**WRITTEN PROBLEM**. Switch every "Looking at" in the rows below to "Judging from", keeping everything else the same, and write the rows out again without the pictures.

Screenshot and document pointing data
# # # #

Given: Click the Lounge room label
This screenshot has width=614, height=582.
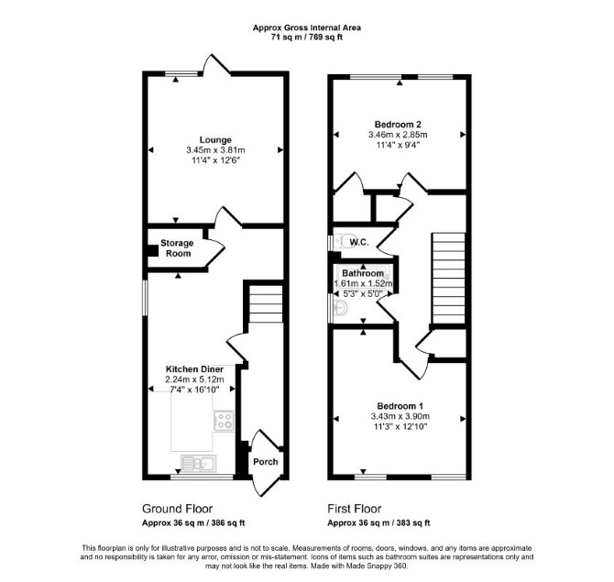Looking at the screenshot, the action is (x=215, y=140).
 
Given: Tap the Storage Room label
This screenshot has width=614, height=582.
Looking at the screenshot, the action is (x=177, y=247).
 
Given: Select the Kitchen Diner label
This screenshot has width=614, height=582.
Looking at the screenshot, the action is (x=194, y=369).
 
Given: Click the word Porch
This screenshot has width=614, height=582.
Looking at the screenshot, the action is (x=266, y=462).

# # # #

**IN RESPONSE**.
Given: Click the Lounge room label
This screenshot has width=614, height=582.
Judging from the screenshot, the action is (x=215, y=140).
 
Given: Tap the Storage Room label
This screenshot has width=614, height=582.
Judging from the screenshot, the action is (x=177, y=247).
 
Given: Select the Kitchen Diner label
This screenshot has width=614, height=582.
Judging from the screenshot, the action is (x=194, y=369).
 
Given: Click the word Porch
This screenshot has width=614, height=582.
Judging from the screenshot, the action is (x=266, y=462).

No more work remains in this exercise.